Traveling Abroad: Latest Yellow Fever Vaccine Update

By Angela Evans-Morales, CRNP, contributing writer
Image of a mosquito sitting on a human

Yellow fever is most often transmitted via bite from an infected mosquito.

Earlier this month, the U.S. Centers for Disease Control and Prevention (CDC) released its list of clinics that are administering the yellow fever vaccine Stamaril, which has been made available to address the total depletion of the United States’ primary yellow fever vaccine, YF-VAX. These clinics will provide the vaccine to individuals preparing for international travel, including NCI at Frederick staff and scientists.

Until recently, only YF-VAX was licensed for use in the United States, but due to its depletion, public health officials and their partners collaborated in acquiring Stamaril, which is manufactured in France. In October 2016, Stamaril received approval through the U.S. Food and Drug Administration's Investigational New Drug program. The vaccine is only available through the limited number of clinics listed by the CDC.

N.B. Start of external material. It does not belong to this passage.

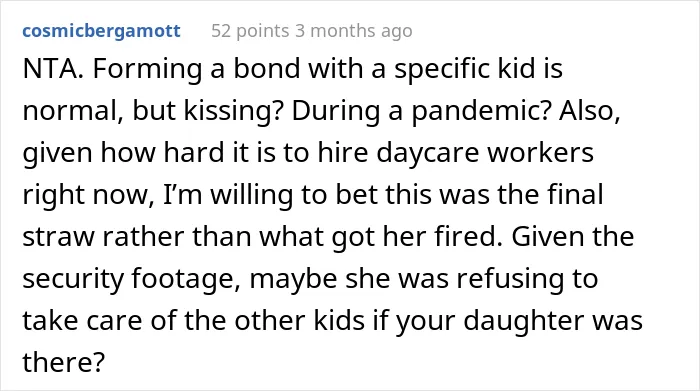
Task: Click the word 'final' in the comment
Action: point(580,195)
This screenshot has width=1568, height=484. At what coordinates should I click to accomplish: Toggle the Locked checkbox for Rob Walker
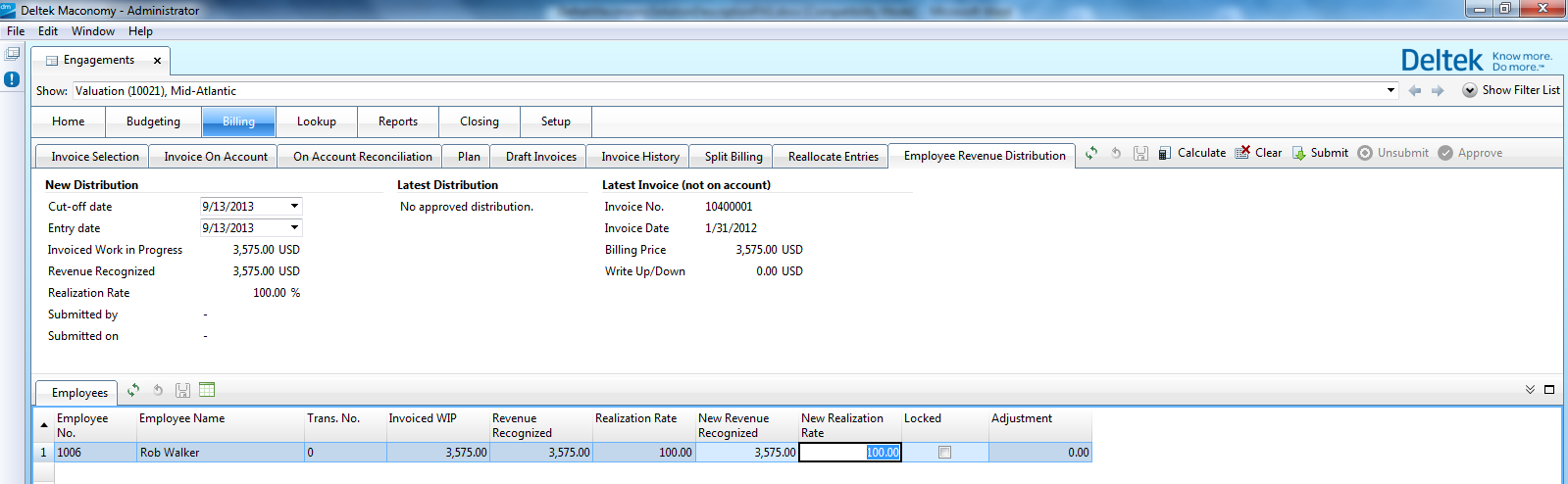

The release was the result of a partnership between the CDC, the Food and Drug Administration, the U.S. Department of Defense, and Sanofi Pasteur—the manufacturer of both Stamaril and YF-VAX.

“[Stamaril] uses the same vaccine substrain as YF-VAX and has similar safety and efficacy,” a group of CDC and Sanofi Pasteur scientists reported in the CDC’s Morbidity and Mortality Weekly Report.

Yellow fever is an acute viral disease caused by infection with a flavivirus transmitted to humans through a mosquito bite. Most often, infected persons do not develop symptoms. However, the onset of symptoms can manifest within three to six days and may include fever, chills, headache, backache, or muscle aches. Approximately 15 percent of infected persons develop severe complications that can lead to jaundice, bleeding, organ failure, and sometimes even death.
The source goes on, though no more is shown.